Francia ha solicitado formalmente la realización de un ejercicio militar de la OTAN en Groenlandia y ha manifestado su disposición a contribuir al mismo, en medio de crecientes tensiones geopolíticas sobre la isla ártica. La solicitud se produce tras los recientes comentarios del presidente de Estados Unidos, Donald Trump, sobre su intención de anexionarse Groenlandia debido a su valor estratégico y su riqueza en minerales raros.
Fuentes del Palacio del Elíseo confirmaron este miércoles que París busca reforzar la cooperación militar en el Ártico dentro del marco de la Alianza Atlántica, tras la reciente participación de ocho países europeos —incluidos Francia, Alemania y Reino Unido— en un ejercicio en Groenlandia liderado por Dinamarca y organizado fuera del mando de la OTAN, sin la presencia estadounidense.
La iniciativa de Trump de incorporarse a la isla y la imposición de posibles aranceles a quienes se opongan a sus planes ha tensionado la región. En una entrevista con la cadena NewsNation, el mandatario estadounidense destacó la importancia estratégica de Groenlandia frente a posibles amenazas militares, vinculando su ubicación a los planes de defensa de su Administración. Trump afirmó además que los groenlandeses “estarían encantados” de integrarse a Estados Unidos, a pesar de que encuestas locales muestran lo contrario.
El presidente francés, Emmanuel Macron, respondió desde Davos asegurando que el despliegue militar europeo no constituye una amenaza, sino un apoyo a Dinamarca, y defendió la prioridad del respeto a las reglas internacionales frente a la “brutalidad”. Macron invitó a Trump a una cena en París tras Davos para rebajar tensiones, aunque el presidente estadounidense descartó asistir.

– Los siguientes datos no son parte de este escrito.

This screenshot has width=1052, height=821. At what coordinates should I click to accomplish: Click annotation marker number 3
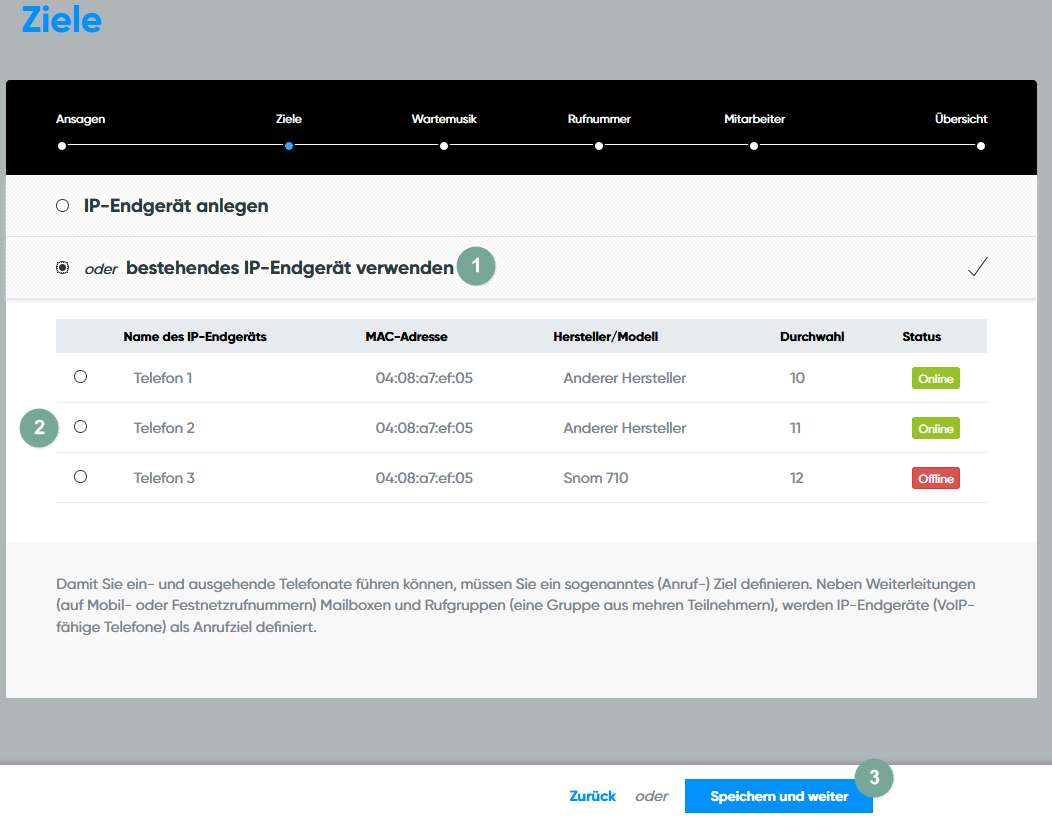(x=874, y=777)
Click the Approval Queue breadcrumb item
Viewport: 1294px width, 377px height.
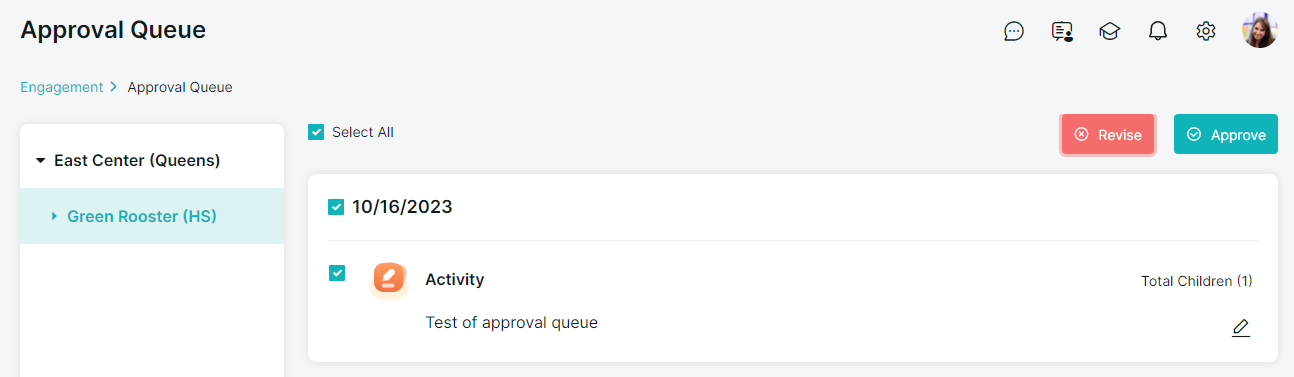pos(180,87)
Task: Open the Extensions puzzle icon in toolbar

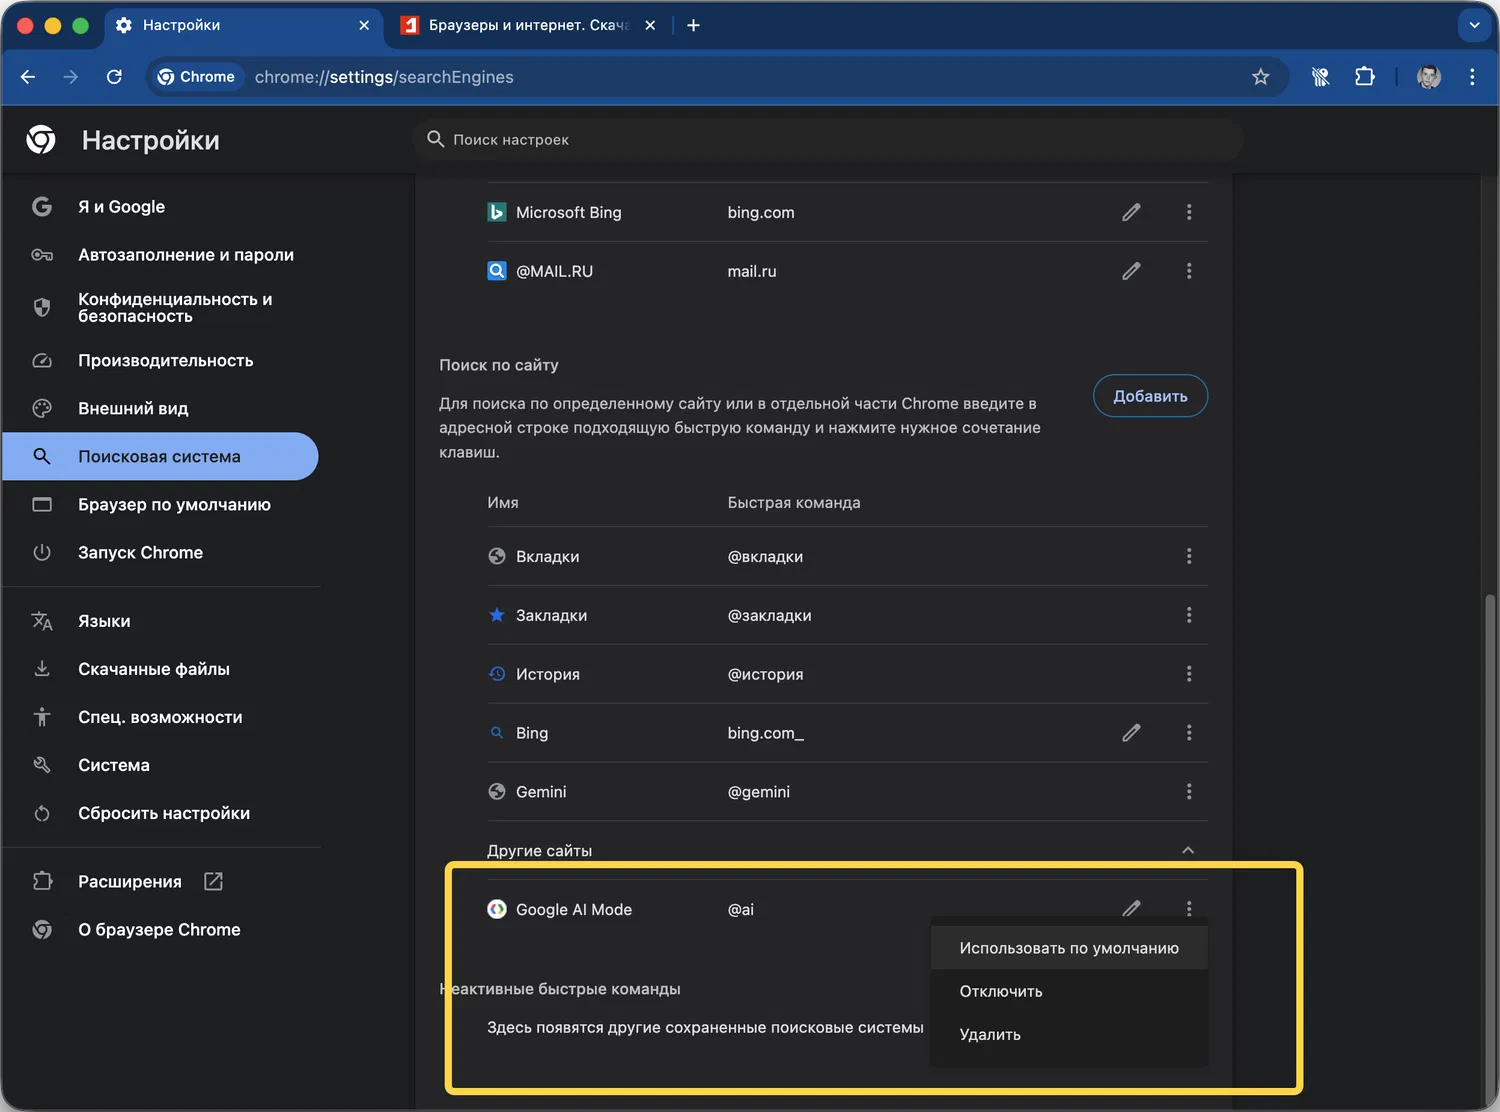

En su discurso en el Foro Económico Mundial, Macron instó a los socios europeos a no ceder ante la coerción y mantener la calma ante desafíos geopolíticos, enfatizando que “Europa prefiere el respeto antes que los matones” y que el Estado de derecho debe prevalecer sobre la fuerza bruta.
Con la solicitud de Francia, la OTAN podría organizar un ejercicio conjunto que permita la participación de Estados Unidos y sus aliados europeos, fortaleciendo la cooperación militar en una región de creciente importancia estratégica frente a China y Rusia.